Selenium nanoparticle-enhanced resveratrol suppresses pulmonary inflammation and fibrogenesis in silicosis via redox-mediated inflammatory pathway modulation
摘要
Silicosis, an occupational lung illness linked to the inhalation of silica (Si) particles, is marked by enduring oxidative stress, chronic inflammation, and advancing pulmonary fibrosis. This work conducted a comparative assessment of the therapeutic efficacy of resveratrol (RES)-loaded solid lipid nanoparticles (RNP) against RES-mediated green-synthesized selenium (Se) nanoparticles (SNP) in a mouse model of silicosis. Intratracheal Si instillation resulted in considerable pulmonary injury, characterized by increased hydroxyproline, oxidative stress (elevated MDA along with reduced GSH, SOD, and CAT), and the activation of inflammatory (TLR4/NF-κB/NLRP3/IL-1β/IL-6) and fibrogenic (TGF-β/Smad) responses. Although free RES and Se moderately attenuated these alterations, their nanoformulations exerted a potent protective efficacy. SNP significantly surpassed RNP, nearly restoring antioxidant capacity and markedly inhibiting inflammatory and fibrotic cascades. Histopathological and immunohistochemical evaluations demonstrated that nano-treatments, particularly SNP, significantly decreased collagen deposition, α-SMA expression, and inflammatory infiltrates, while reinstating SIRT1 levels. Multivariate analyses (PCA, clustering heatmaps) further confirmed that SNP therapy clustered close to the controls, attesting the mitigating potential against Si-evoked damage.

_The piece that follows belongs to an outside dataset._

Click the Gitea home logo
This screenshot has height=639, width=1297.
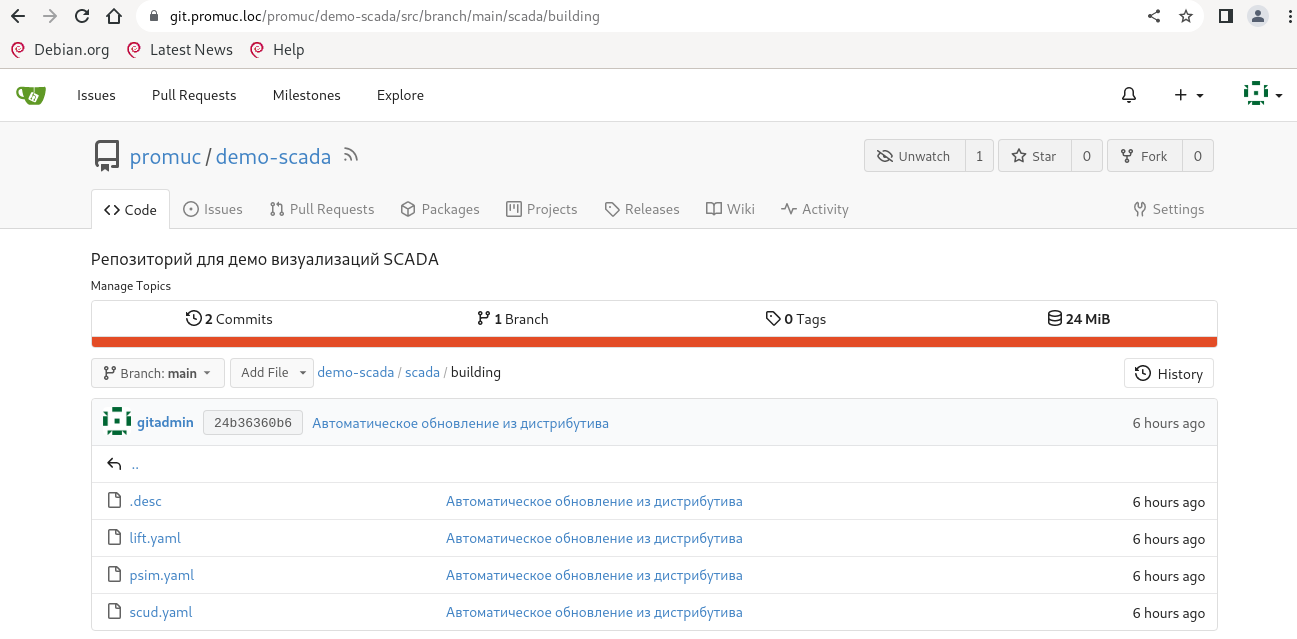pos(30,95)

The increased effectiveness of nanoformulations was due to greater bioavailability, prolonged release, and precise distribution. This study identifies RES-synthesized SNP as an effective nanotherapeutic approach for silicosis, operating through the concurrent modulation of the inflammatory and fibrotic signaling, mainly by restoring redox homeostasis.